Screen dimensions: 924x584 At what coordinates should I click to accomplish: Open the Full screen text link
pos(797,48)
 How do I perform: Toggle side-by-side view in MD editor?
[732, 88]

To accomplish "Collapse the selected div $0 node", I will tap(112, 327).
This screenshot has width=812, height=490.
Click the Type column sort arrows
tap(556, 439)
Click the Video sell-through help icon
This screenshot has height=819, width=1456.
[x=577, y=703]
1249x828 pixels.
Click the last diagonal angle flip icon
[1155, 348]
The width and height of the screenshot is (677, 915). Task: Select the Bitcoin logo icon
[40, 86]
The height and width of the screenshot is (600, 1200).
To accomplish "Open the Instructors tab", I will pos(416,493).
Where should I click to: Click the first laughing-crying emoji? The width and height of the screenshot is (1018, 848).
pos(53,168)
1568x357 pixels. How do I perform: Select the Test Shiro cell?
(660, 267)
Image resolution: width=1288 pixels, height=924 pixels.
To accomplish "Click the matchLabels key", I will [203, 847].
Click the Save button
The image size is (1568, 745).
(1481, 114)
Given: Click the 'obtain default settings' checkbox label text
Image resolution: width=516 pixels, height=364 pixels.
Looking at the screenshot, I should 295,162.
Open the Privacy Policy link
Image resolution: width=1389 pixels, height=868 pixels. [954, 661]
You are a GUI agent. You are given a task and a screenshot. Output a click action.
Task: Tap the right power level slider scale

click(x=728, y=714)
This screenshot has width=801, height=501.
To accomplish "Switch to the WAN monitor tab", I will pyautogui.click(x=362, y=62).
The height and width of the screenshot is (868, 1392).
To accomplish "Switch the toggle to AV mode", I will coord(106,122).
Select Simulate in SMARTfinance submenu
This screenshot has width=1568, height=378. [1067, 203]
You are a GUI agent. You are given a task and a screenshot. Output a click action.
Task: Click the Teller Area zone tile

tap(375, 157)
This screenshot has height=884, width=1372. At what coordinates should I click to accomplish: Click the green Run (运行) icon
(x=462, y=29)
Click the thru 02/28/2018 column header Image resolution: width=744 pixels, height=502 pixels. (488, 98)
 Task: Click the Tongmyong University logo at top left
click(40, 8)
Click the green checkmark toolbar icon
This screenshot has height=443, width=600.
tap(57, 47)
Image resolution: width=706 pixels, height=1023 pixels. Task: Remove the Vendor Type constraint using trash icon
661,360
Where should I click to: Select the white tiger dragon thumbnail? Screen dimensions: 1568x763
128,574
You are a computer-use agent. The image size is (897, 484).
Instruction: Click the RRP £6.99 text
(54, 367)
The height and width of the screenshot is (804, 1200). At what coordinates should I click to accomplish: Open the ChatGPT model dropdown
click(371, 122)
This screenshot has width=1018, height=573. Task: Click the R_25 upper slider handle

_TASK ITEM_
Repeat the entries above exactly, beginning at their first line and ending with the line that contains "Click the Video sell-through help icon", with nothing added.

_RESPONSE TO THE EXERCISE_
Screen dimensions: 924x584 At what coordinates should I click to accomplish: Open the Full screen text link
pos(797,48)
 How do I perform: Toggle side-by-side view in MD editor?
[732, 88]

To accomplish "Collapse the selected div $0 node", I will tap(112, 327).
This screenshot has width=812, height=490.
Click the Type column sort arrows
tap(556, 439)
Click the Video sell-through help icon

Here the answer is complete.